Exercise description: Reproduce, word for word, everything in the passage on Dandamis from "Dandamis (presumably Greek" down to "a water spring.".

Dandamis (presumably Greek rendering of "Dandi-Svami") was a philosopher, swami and a gymnosophist, whom Alexander encountered in the woods near Taxila, when he invaded India in 4th century B.C. He is also referred to as Mandanes.

Biography
When Alexander met some gymnosophists, who were of trouble to him. He learned that their leader was Dandamis, who lived in jungle, lying naked on leaves, near a water spring.

He then sent Onescratus to bring Dandamis to him. When Onescratus encountered Dandamis in forest, he gave him the message, that "Alexander, the Great son of Zeus, has ordered him to come to him. He will give you gold and other rewards but if you refuse, he may behead you." When Dandamis heard that, he did not even raise his head and replied lying in his bed of leaves. "God the Great King, is not a source of violence but provider of water, food, light and life. Your king cannot be a God, who loves violence and who is mortal. Even if you take away my head, you cannot take away my soul, which will depart to my God and leave this body like we throw away old garment. We, brahman do not love gold nor fear death. So your king has nothing to offer, which I may need. Go and tell your King: Dandamis, therefore, will not come to you. If he needs Dandamis, he must come to me."

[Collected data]
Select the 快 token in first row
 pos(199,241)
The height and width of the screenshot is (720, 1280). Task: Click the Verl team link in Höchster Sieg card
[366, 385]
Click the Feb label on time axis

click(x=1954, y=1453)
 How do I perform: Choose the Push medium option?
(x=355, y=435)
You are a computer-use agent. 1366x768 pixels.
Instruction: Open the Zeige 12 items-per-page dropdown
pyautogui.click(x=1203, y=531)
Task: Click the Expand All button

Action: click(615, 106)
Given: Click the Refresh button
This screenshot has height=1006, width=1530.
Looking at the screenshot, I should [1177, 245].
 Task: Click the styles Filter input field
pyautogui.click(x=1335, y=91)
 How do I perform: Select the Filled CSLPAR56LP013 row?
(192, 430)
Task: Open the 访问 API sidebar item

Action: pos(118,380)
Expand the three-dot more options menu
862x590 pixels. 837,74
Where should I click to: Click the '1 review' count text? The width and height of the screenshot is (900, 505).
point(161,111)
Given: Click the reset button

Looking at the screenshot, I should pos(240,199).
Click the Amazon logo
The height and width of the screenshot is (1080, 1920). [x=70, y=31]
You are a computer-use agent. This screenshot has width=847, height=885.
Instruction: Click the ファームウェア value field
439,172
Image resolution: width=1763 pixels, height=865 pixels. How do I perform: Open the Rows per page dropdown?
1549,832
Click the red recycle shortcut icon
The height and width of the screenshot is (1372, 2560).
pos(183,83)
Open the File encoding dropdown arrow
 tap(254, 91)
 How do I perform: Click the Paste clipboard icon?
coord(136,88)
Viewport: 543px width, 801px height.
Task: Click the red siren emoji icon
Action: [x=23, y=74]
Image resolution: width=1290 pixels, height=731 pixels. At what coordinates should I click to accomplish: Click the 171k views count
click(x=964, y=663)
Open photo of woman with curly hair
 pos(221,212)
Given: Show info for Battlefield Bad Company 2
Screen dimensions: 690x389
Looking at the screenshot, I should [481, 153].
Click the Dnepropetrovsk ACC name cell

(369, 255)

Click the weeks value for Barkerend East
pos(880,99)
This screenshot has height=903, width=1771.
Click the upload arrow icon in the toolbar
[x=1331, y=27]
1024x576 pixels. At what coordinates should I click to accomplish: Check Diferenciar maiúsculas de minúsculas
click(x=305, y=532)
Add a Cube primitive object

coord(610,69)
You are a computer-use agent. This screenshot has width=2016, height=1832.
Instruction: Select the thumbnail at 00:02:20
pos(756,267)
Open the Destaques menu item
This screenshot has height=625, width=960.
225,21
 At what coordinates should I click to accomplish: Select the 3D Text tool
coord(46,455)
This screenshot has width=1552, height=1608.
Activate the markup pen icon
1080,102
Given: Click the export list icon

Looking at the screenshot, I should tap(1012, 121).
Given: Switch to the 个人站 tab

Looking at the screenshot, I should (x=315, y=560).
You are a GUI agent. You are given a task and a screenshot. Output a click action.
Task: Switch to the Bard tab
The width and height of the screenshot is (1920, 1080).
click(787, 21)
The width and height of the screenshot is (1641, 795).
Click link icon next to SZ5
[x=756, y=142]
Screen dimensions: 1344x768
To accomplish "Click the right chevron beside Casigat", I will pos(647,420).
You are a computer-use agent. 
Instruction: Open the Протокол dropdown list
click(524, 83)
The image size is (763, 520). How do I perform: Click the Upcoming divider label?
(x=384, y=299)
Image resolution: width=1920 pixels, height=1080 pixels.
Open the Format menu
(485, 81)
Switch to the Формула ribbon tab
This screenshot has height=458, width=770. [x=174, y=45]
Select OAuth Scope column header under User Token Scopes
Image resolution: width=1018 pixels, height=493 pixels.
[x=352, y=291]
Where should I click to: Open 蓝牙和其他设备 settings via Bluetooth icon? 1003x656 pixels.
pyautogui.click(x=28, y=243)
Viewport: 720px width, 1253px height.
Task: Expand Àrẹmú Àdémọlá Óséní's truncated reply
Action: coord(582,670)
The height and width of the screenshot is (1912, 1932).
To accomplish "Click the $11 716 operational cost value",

Exercise result:
Dandamis (presumably Greek rendering of "Dandi-Svami") was a philosopher, swami and a gymnosophist, whom Alexander encountered in the woods near Taxila, when he invaded India in 4th century B.C. He is also referred to as Mandanes.

Biography
When Alexander met some gymnosophists, who were of trouble to him. He learned that their leader was Dandamis, who lived in jungle, lying naked on leaves, near a water spring.